This movie here lets Petzold further rise in my appreciation because I felt his camera work was very good. Nice to see him get some recognition from awards bodies and I am also fine with Hoss winning Lead Actress at the German Film Awards. She was a really good choice for the character I think and it's a painful watch from the perspective to see her being harassed on several occasions. Beauty can be a curse and she looks really stunning in here. No doubt she was up to the challenge of playing a character who is basically in every scene of this fairly short 85-minute movie.
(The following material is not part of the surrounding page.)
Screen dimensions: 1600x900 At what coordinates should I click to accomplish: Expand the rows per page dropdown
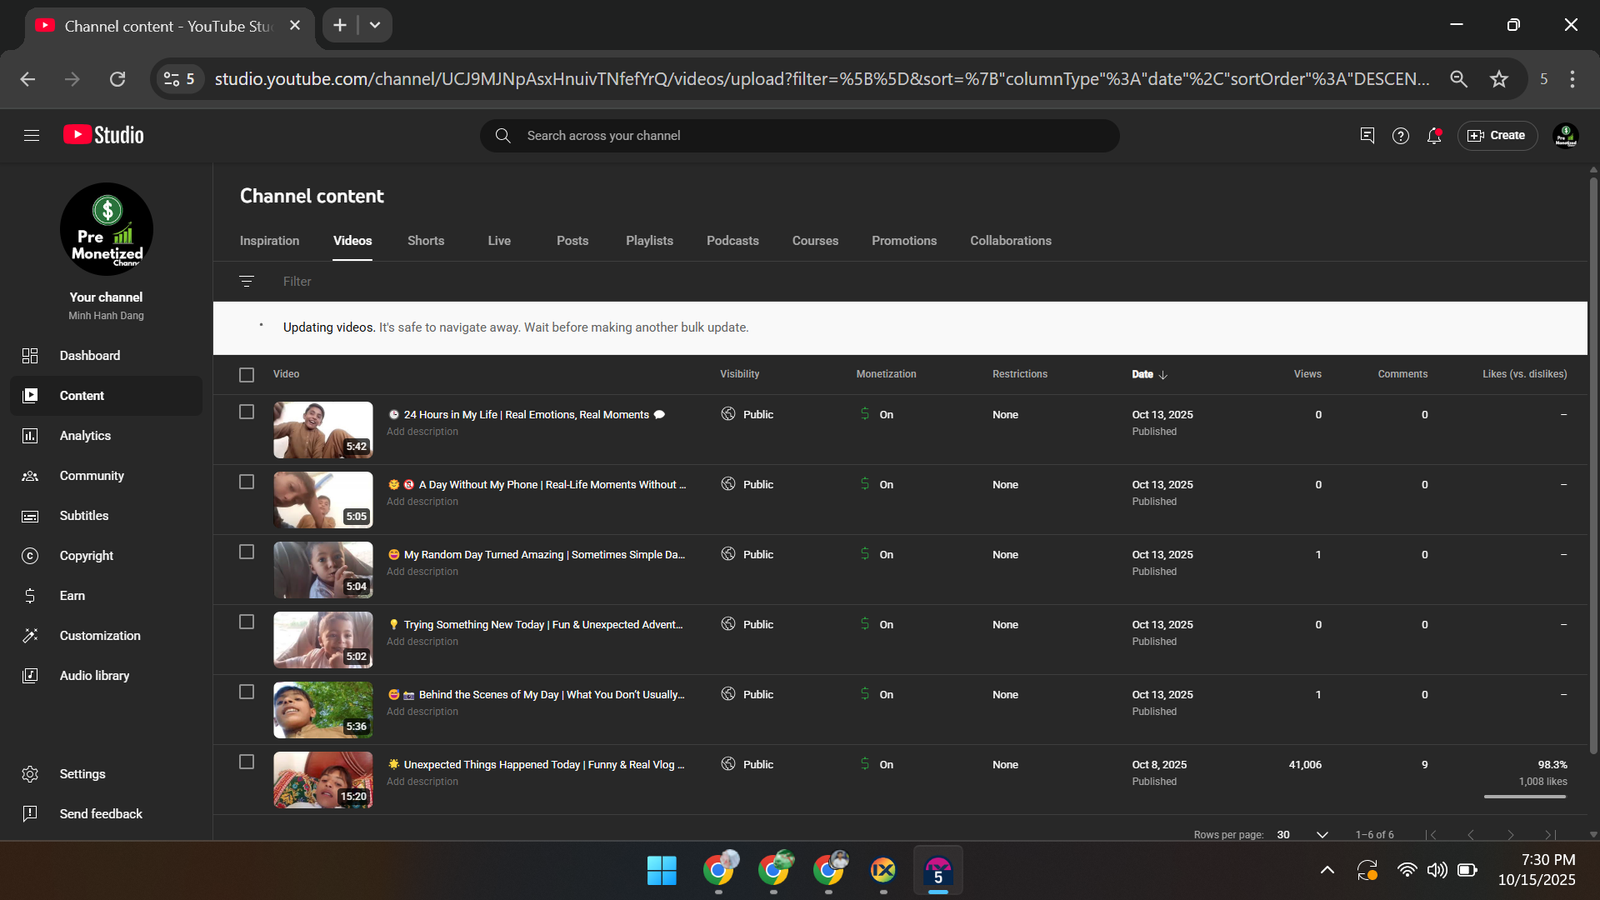(x=1321, y=835)
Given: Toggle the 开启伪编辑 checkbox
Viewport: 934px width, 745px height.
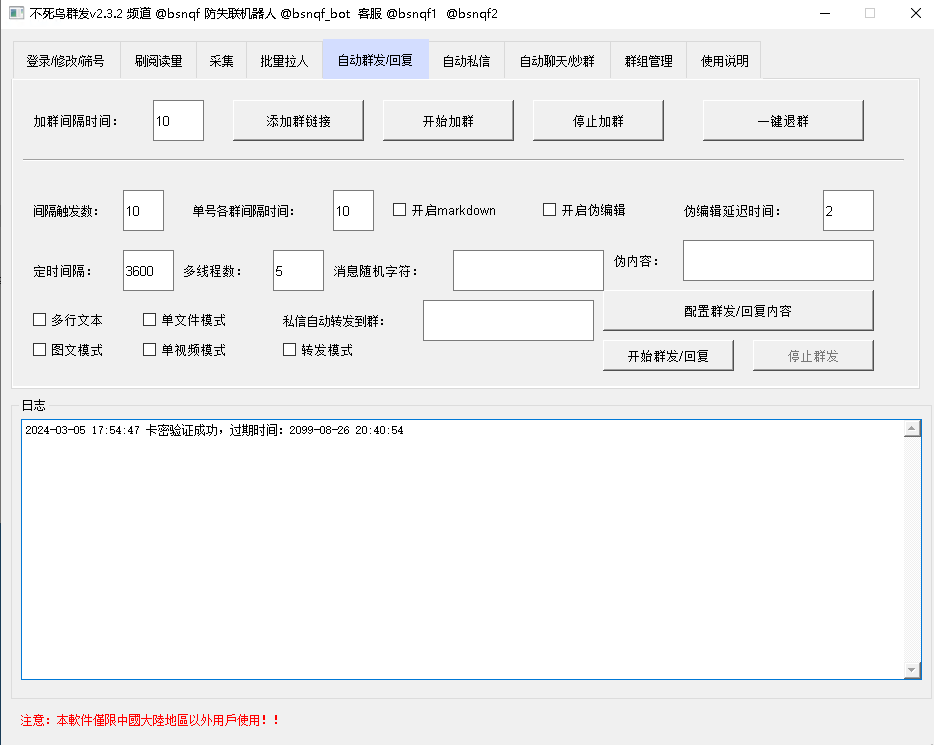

Another thing I liked is that Petzold did a good job in inviting the audience to take guesses what will happen or what may have happened. I guessed correctly very late into the film what really happened and it very much makes sense. Petzold is known for choosing realism over bad and forced happy ending and that's exactly how I love it. I guessed earlier on that Hoss' character may kill Striesow's while mistaking him for her ex-boyfriend in one of her delusions. I had two or three more theories throughout the film, but the explanation Petzold chose at the end was really good. I do believe it was a good way to close the film and now even if you know what happened, it can still be tempting to watch the film, not only because Klaußner's give away depiction at the end, but also in order to recognize little details, for example how much time Hoss' and Striesow's characters spent in cars and how maybe her actions during negotiations may not have fit Yella's character at all. Or how her behavior drifts away more and more from reality, so you may guess the longer it goes, the more ruthless she becomes and she is nobody who intentionally hurts others or even commits crimes herself with her past and background. It all makes sense. I was occasionally tempted to give this film an even higher rating and consider it one of the year's finest, but I decided finally a 6/10 is enough because here and there there were a few not so strong moments and the whole business aspect was something that I, from a subjective standpoint, had no interest in. But that's just me. I certainly recommend the watch here. Petzold and Hoss and other cast and crew members really did a strong job here.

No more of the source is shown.